#### Reading passage
Written by former diplomats and industry specialists, Geopolitical Dispatch gives you the global intelligence for business you won’t find anywhere else.
RUSSIA. CHINA. Grains of untruth.
Moscow harvests its agriculture diplomacy.
Speaking from Nairobi, Russia's foreign minister said on Monday the Black Sea grain deal risked collapse unless the West eased restrictions on insurance, payment, and transport. Turkey and the UN brokered an extension on 17 May.
INTELLIGENCE. Russia has made an art of turning Western policy back on itself, including by blaming high food prices on sanctions rather than the invasion of Ukraine. While disingenuous, the message resonates in Africa and the Middle East, where Russia is increasingly focussed due to UN votes, natural resources and Western disengagement. High prices led to the 2011 Arab Spring, which Russia and its allies blamed on Europe and the US.
FOR BUSINESS. Western firms should not underestimate countries' ability to trash economic logic for political expediency. Firms are also up against states. In March, Putin offered Africa free grain. There hasn’t been any follow-through, but the sentiment counted. Last week, South Africa’s ruling party said he was welcome to visit, despite the International Criminal Court. On Monday, the Central African Republic offered to host a Russian base.
IRAN. NORTH KOREA. Fast and furious.
Tehran and Pyongyang work to join the big missiles club.
Iran will soon have hypersonic missiles, having carried out the necessary tests, an Islamic Revolutionary Guard Corps commander said on Monday. North Korea confirmed on Tuesday it would launch its first military satellite in June.
INTELLIGENCE. Like artificial intelligence, which is now cheap and quick to engineer, advanced missile technology could soon be commonplace. Iran and North Korea's investments in guidance and propulsion are bearing fruit, with significant ramifications for arms control. Their success also speaks to recent technical leaps that have enabled commercial providers like SpaceX and Blue Origin to cut the costs of a capability once the preserve of superpowers.
FOR BUSINESS. Counter-proliferation was once a sleepy niche of foreign policy but is gaining salience as almost anything, from washing machine chips to smartphone cameras, can help build a military advantage. As the development window shrinks for novel technologies, Western firms will come under growing pressure to prevent the transfer of dual-use goods and IP to foreign adversaries.Firms should brace for a new series of Sputnik moments.
PAKISTAN. Not to the rescue.
The International Monetary Fund fiddles while a nuclear power burns.
The IMF said Monday it was working with Pakistan to “pave the way” for a meeting before financing expires. On Sunday, Finance Minister Ishaq Dar said he hoped the IMF would clear its 9th review before the budget is handed down in June.
INTELLIGENCE. Assuming the IMF won’t deliver a package before the cash runs out, Pakistan has two options: a bailout by China and the Gulf or societal collapse. Both could involve a military coup. A third option, a civilian government led by Imran Khan, would require the army’s support, which is uncertain. As his party faces dissolution, the former prime minister said on Friday that the country is already under “undeclared martial law”.
FOR BUSINESS. From its brutalist mid-1970s headquarters in Washington, the IMF almost defines bureaucracy. But unless the fund can adapt to a changing world, it will be eclipsed by other lenders or, in the case of Pakistan, risk disaster. Pakistan’s government is broke and incompetent, but this does not make it special. The Bretton Woods system, and the IMF’s role in maintaining what’s left of globalisation, needs revitalising.

#### Exercise data
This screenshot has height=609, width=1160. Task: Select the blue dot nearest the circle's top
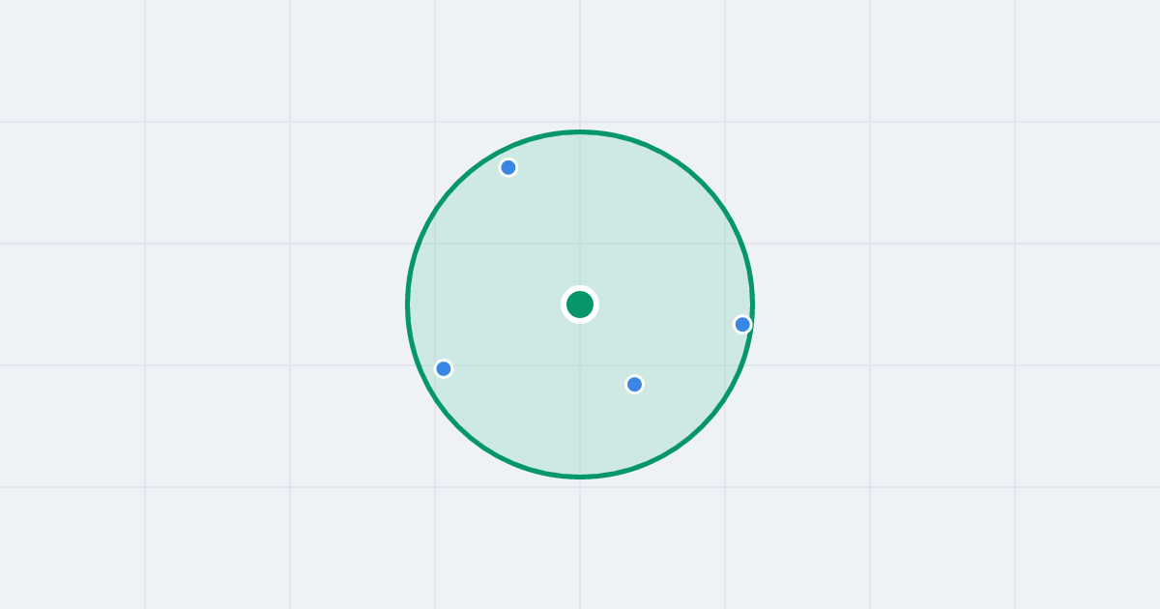tap(508, 167)
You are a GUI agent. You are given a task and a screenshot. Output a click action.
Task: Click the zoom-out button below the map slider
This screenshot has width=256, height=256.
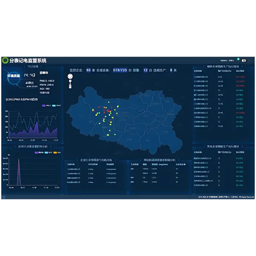tap(70, 87)
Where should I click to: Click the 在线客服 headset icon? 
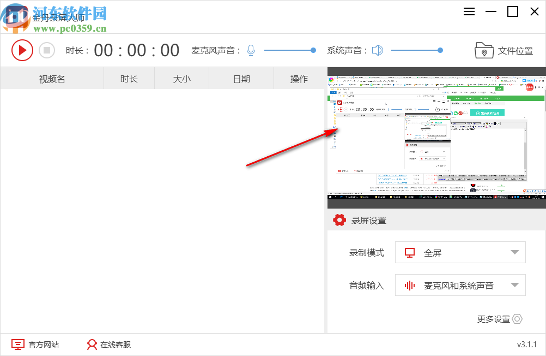click(x=92, y=345)
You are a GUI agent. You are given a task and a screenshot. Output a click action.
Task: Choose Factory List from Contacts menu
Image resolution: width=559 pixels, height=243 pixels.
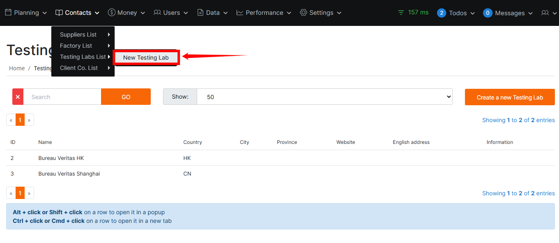pyautogui.click(x=76, y=46)
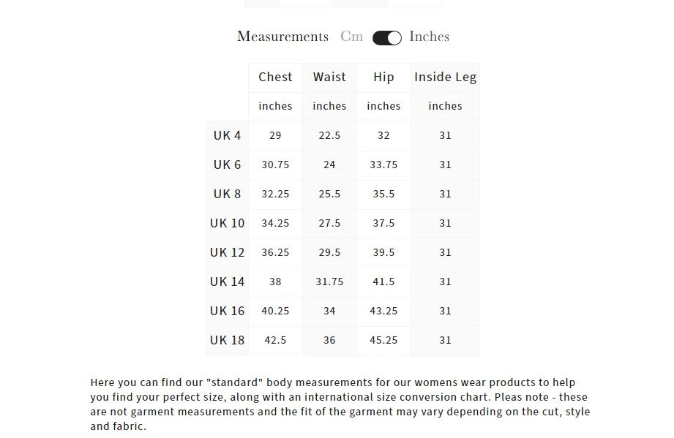The height and width of the screenshot is (438, 674).
Task: Select the UK 4 size row label
Action: point(227,135)
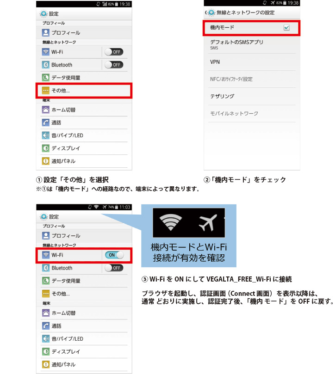Click Wi-Fi icon in bottom settings screen
Screen dimensions: 336x374
46,255
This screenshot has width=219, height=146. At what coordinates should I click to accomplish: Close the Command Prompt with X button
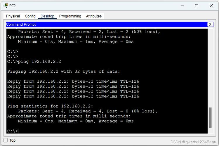point(210,25)
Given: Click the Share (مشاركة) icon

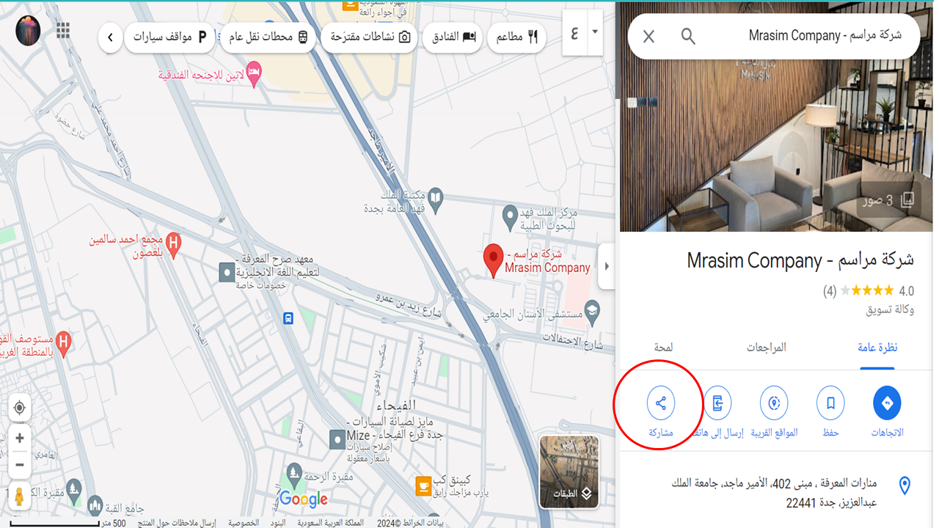Looking at the screenshot, I should pos(661,403).
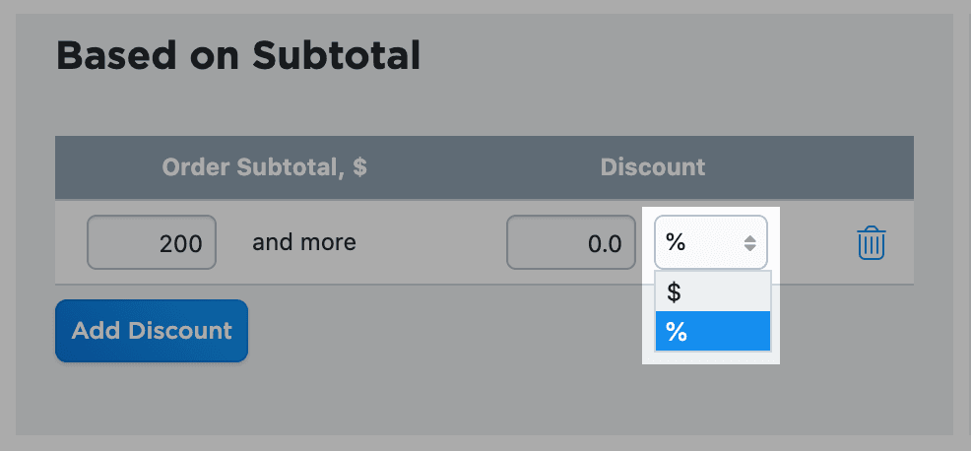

#### Required action
Copy the portion of the geopolitical briefing word for word, beginning at "FOR BUSINESS. Western" and stopping after "satellite in June.".

#### Output below
FOR BUSINESS. Western firms should not underestimate countries' ability to trash economic logic for political expediency. Firms are also up against states. In March, Putin offered Africa free grain. There hasn’t been any follow-through, but the sentiment counted. Last week, South Africa’s ruling party said he was welcome to visit, despite the International Criminal Court. On Monday, the Central African Republic offered to host a Russian base.
IRAN. NORTH KOREA. Fast and furious.
Tehran and Pyongyang work to join the big missiles club.
Iran will soon have hypersonic missiles, having carried out the necessary tests, an Islamic Revolutionary Guard Corps commander said on Monday. North Korea confirmed on Tuesday it would launch its first military satellite in June.